Phototransformation is one of the main ways of pesticide pollutants degradation in natural water. Organochlorine pesticides are a chemical family of pesticides approved for use in various areas. In natural water, there is lots of dissolved organic matter, which influence the photochemical dynamics of pesticides significantly. In fact, the effect of dissolved organic matter on the photochemical dynamics of pesticides has been received much attention and big interest in science. In this proposal, multiple and hydrogen Raman shift of Nd：YAG nanosecond laser are used as excitation light source of photochemical reaction and resonance Raman experiments, which cover the UV-region of the sunlight. Resonance Raman spectroscopy technique is used to get the initial photochemical dynamics. Transient absorption spectroscopy is used to obtain the time, life and absorption wavelength of transient species, and on the basis of the transient absorption spectroscopy time-dependent resonance Raman experiments are used to explore the vibration spectroscopy of transient species during the photochemical reaction .Furthermore, the modern instrument analysis methods are applied to get the information about the component, branching ratio of the photochemical products. Quantum chemistry calculations are very powerful to predict molecular structure, spectrum, energy, electron distribution, reaction mechanism et al in photochemical processes. As a result, the photochemical transformation mechanism that dissolved organic matter influences the photochemical dynamics of organochlorine pesticides can be revealed systematically from experimental and theoretical perspectives. This proposal will be meaningful to reveal the photochemical transformation mechanism that dissolved organic matter coexisted with the main compounds in natural water influences the photochemical dynamics behavior of organochlorine pesticides and to apply the resonance Raman spectroscopy technique to explore the photochemical processes deeply.

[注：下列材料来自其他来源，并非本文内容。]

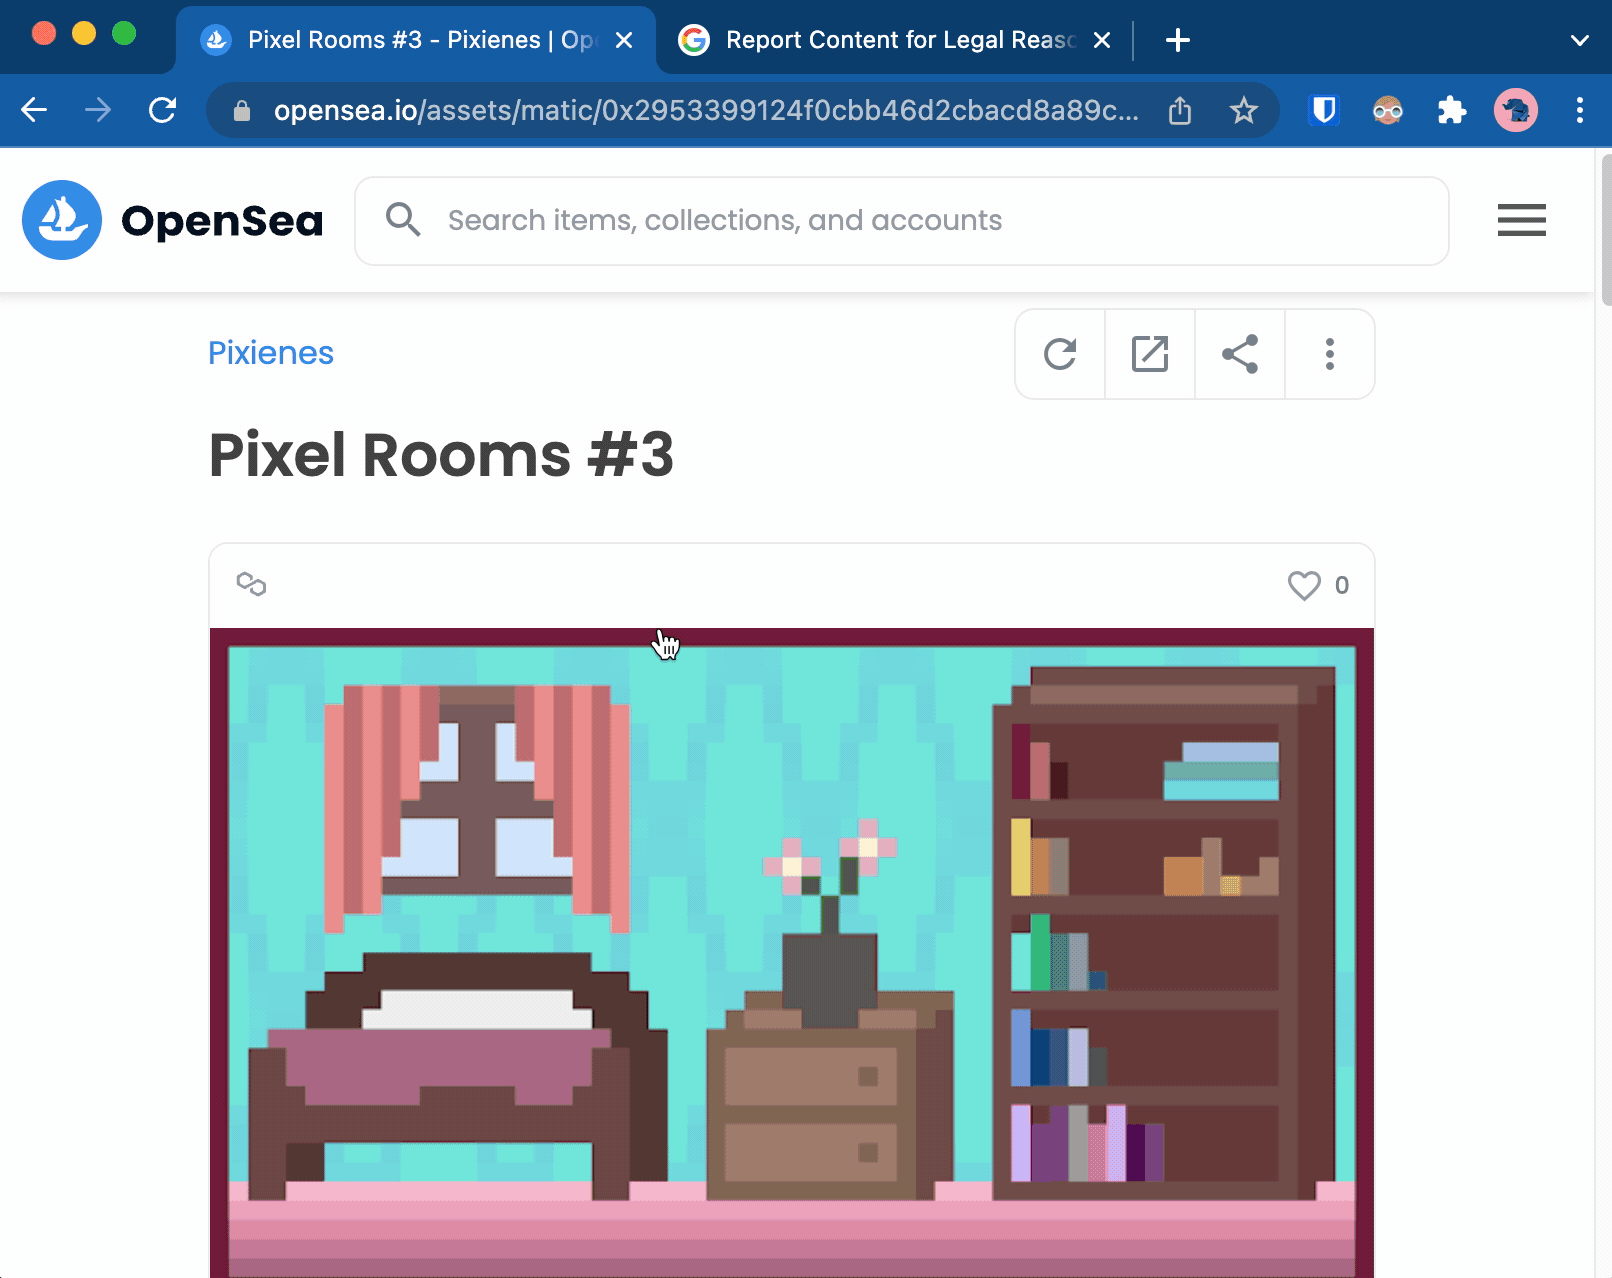Click the Polygon chain icon above image
Image resolution: width=1612 pixels, height=1278 pixels.
(x=251, y=584)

农药在水体中的光化学转化是影响农药安全性的重要因素之一。有机氯农药是应用最广泛的农药家族之一，其使用安全性引发了科学界的广泛关注。在水体环境中，可溶性有机质能够极大地影响农药的光化学动力学行为。本课题拟利用Nd：YAG 纳秒激光器的倍频激光以及它们的氢拉曼位移激光(含太阳光中的紫外线成分280nm-400nm)作为实验光源，共振拉曼光谱用来探索分子光化学初始反应动力学特征，利用瞬态吸收光谱判断瞬态中间体的出现时间、寿命和最大吸收波长。以瞬态吸收光谱为指引，用时间分辨共振拉曼跟踪并研究瞬态物种的振动光谱，结合量子化学计算确定光化学反应中间体的结构和寿命。综合现代仪器分析方法获得光化学产物组成和分支比。关联光化学产物与过程的研究结果，得到反应机理和速率常数等信息。从实验和理论上系探明水体中可溶性有机质对有机氯农药光化学动力学行为的影响机制，为深入了解有机氯农药的归趋和安全性提供科学依据。

有机氯农药是应用最广泛的农药家族之一，其使用安全性引发了科学界的广泛关注。在水体环境中，可溶性有机质能够极大地影响农药的光化学动力学行为。本项目采用共振拉曼光谱技术、瞬态吸收光谱技术、量子化学计算等研究了有机氯农药灭草隆、敌稗、敌草隆等在不同环境下的光化学动力学行为。主要研究结果如下：（1）采用闪光光解瞬态光谱技术、共振拉曼光谱技术以及高精度量子化学计算，详细研究了有机物存在条件下不同水环境中有机氯农药灭草隆的光化学转化机理；（2）采用共振拉曼光谱技术、密度泛函理论以及全活化空间自洽场方法详细研究了有机氯农药敌草隆在共振拉曼光谱及其关联的短时动力学特征；（3）采用共振拉曼光谱技术和高精度量子化学计算研究了有机物存在的水环境中有机氯农药敌稗的紫外吸收光谱、共振拉曼光谱，详细分析了有机氯农药敌稗在水环境中的光解动力学特征及机理；（4）明确势能面交叉在有机氯农药光解动力学机理中的关键作用；（5）自制闪光光解吸收研究池，通过填充气体的不同获得有氧和无氧条件下水溶液中有机氯农药的光解机理；（6）水体环境中瞬态物种的精确鉴定方法和技术的研究和探索，结果表明联合使用飞行时间质谱（TOF-MS）、紫外、量子化学计算、拉曼光谱是研究水溶液中化合物分子结构、反应动力学过程强有力的手段，为进一步深入研究含氯类农药的动力学提供方法和技术基础。